2013-09-12 Thread John Gietzen
Background:
Windows, git version 1.8.3.msysgit.0
bare repo, 54k commits after migration from HG
git filter-branch --prune-empty -- --all

I'm trying to clean up our repository after migrating it from HG.  I'm running 
the filter-branch command listed above in an effort to clean up all of garbage 
commits that HG required ("closing branch" commits and their ilk).

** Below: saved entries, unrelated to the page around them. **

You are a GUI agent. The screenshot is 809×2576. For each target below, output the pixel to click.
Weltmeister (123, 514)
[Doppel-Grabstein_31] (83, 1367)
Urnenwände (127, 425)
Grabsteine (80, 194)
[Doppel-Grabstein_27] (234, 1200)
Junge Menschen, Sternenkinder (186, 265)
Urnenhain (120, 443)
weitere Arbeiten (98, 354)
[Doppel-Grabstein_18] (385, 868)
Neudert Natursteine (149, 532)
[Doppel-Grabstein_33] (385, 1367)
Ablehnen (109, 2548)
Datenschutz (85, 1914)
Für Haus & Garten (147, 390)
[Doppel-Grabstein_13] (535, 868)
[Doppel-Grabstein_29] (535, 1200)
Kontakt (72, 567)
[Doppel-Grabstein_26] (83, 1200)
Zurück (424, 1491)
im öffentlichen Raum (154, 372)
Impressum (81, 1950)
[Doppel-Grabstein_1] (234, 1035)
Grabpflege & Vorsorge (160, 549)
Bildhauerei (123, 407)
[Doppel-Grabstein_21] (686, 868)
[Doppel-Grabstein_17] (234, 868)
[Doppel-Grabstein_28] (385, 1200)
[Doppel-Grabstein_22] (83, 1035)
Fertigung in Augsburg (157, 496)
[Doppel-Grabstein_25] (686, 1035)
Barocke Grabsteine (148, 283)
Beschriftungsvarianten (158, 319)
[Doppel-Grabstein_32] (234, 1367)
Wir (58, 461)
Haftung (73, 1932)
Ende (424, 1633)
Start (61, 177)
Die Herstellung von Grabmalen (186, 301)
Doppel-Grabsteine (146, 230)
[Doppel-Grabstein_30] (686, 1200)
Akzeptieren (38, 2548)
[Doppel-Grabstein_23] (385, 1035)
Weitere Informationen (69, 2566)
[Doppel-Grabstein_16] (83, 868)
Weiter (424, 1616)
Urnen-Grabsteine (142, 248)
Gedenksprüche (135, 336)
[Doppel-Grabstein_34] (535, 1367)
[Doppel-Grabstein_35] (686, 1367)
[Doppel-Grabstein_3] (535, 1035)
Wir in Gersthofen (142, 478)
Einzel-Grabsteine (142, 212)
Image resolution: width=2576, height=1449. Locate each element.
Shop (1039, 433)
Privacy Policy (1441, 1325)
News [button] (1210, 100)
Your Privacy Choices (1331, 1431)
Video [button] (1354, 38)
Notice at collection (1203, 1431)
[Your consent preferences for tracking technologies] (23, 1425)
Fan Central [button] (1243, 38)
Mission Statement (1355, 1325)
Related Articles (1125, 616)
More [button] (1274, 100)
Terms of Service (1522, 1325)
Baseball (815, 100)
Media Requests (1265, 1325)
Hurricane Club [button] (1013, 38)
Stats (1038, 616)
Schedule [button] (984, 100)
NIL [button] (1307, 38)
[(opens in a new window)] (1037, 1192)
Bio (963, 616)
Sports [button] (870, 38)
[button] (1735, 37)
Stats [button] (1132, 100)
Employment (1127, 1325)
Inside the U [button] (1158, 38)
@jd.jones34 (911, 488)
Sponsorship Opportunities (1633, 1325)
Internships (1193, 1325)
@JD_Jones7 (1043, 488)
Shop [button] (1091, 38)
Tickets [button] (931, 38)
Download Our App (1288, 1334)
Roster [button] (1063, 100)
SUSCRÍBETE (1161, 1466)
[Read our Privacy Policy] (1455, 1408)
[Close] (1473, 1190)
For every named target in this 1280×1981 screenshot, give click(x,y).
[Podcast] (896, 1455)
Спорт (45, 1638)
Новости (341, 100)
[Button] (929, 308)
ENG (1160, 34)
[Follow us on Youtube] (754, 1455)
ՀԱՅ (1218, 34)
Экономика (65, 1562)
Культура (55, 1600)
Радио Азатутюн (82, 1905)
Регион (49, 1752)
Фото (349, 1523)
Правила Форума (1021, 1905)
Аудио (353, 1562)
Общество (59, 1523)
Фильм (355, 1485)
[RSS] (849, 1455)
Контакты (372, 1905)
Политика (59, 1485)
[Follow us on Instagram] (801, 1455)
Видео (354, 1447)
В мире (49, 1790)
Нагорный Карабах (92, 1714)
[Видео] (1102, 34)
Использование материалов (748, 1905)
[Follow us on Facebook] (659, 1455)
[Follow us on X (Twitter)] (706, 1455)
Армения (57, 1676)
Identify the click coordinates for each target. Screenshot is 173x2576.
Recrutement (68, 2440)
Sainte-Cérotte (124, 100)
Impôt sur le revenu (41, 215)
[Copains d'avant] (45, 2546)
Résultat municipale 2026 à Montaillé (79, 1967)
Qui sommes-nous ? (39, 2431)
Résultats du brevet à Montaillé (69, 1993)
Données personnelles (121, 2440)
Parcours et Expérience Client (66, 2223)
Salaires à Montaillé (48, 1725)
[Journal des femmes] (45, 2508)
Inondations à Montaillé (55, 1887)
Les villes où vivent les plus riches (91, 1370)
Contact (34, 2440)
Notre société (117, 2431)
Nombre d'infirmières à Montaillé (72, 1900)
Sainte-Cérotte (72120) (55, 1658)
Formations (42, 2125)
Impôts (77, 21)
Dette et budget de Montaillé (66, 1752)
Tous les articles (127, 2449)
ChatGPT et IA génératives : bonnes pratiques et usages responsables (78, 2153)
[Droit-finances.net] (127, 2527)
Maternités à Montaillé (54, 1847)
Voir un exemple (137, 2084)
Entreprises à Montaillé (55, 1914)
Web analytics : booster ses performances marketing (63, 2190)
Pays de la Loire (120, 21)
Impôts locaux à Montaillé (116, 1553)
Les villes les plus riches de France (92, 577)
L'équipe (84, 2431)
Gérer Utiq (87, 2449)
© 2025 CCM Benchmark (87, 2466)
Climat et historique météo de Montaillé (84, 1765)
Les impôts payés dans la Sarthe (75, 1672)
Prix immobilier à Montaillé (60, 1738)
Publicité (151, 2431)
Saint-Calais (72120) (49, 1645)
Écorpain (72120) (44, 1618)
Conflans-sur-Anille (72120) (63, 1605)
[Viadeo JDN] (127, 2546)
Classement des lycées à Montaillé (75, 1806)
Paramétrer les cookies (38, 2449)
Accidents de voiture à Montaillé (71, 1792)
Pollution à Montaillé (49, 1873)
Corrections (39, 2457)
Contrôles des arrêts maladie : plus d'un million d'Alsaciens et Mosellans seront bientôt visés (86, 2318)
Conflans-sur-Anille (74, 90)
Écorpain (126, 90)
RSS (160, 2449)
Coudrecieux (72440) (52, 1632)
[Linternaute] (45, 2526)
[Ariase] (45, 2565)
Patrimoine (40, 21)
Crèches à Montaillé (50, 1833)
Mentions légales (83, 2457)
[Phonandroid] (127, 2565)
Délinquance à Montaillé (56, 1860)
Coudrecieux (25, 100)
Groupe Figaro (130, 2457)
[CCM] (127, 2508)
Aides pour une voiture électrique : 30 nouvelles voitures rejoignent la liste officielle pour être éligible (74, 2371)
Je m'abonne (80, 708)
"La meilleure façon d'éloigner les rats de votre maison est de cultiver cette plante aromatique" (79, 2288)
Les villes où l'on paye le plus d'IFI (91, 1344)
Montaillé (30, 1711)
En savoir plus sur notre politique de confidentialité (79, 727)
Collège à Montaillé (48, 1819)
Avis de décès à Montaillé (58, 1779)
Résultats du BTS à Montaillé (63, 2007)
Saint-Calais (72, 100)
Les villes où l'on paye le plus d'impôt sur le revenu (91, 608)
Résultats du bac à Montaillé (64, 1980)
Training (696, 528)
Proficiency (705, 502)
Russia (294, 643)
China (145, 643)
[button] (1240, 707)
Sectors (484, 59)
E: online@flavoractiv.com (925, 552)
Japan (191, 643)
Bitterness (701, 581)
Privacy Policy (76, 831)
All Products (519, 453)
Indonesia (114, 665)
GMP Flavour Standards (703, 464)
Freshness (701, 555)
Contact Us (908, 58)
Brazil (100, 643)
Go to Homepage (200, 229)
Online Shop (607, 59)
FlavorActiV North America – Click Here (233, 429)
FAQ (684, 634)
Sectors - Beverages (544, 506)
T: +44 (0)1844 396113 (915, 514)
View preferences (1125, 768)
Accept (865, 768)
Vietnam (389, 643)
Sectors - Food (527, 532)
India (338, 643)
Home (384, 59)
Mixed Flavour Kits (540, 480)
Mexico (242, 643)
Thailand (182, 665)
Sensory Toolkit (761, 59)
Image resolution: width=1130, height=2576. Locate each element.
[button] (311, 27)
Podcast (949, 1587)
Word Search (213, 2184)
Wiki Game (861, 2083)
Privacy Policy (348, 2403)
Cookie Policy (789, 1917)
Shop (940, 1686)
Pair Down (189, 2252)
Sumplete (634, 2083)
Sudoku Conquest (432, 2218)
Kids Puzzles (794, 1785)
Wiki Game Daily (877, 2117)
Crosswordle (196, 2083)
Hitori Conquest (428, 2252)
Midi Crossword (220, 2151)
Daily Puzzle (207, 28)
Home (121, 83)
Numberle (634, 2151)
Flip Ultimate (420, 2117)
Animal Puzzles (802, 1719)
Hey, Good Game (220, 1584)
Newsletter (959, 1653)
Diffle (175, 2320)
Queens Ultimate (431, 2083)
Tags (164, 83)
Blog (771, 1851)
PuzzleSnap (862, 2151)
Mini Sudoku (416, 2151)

>From my past experience, "git filter-branch" is extremely quick when using 
>simple filters, like env-filter, since it doesn't have to touch the working 
>dir.  However, in our case each revision is taking 1-3 seconds; our entire 
>repo will take 30 hours to clean up at this rate.  Normally, this wouldn't be 
>a problem, except that we are getting "sh.exe couldn't start" errors after 
>anywhere between the 5000th and 6000th rewritten commit.  Filter-branch 
>doesn't have support for picking up where it left off, so we are entirely 
>unable to clean up our repo. 

All that being said, I have 3 questions:
  1.  Is there anything I can do to speed up the filter-branch command? 
(Alternatively, is there a way I can profile git-filter-branch.sh on msysgit?)
  2.  Any idea why sh.exe would fail?
  3.  Is there a way I can resume the filter-branch command when/if it fails?  
(Alternatively, is there a way I can do the filter-branch in pieces and 
efficiently rebase... or something?)

I have already had to modify git-filter-branch.sh myself (to support the 
immense number of refs we are rewriting), so I'm comfortable with that.

Any help you can offer would be appreciated.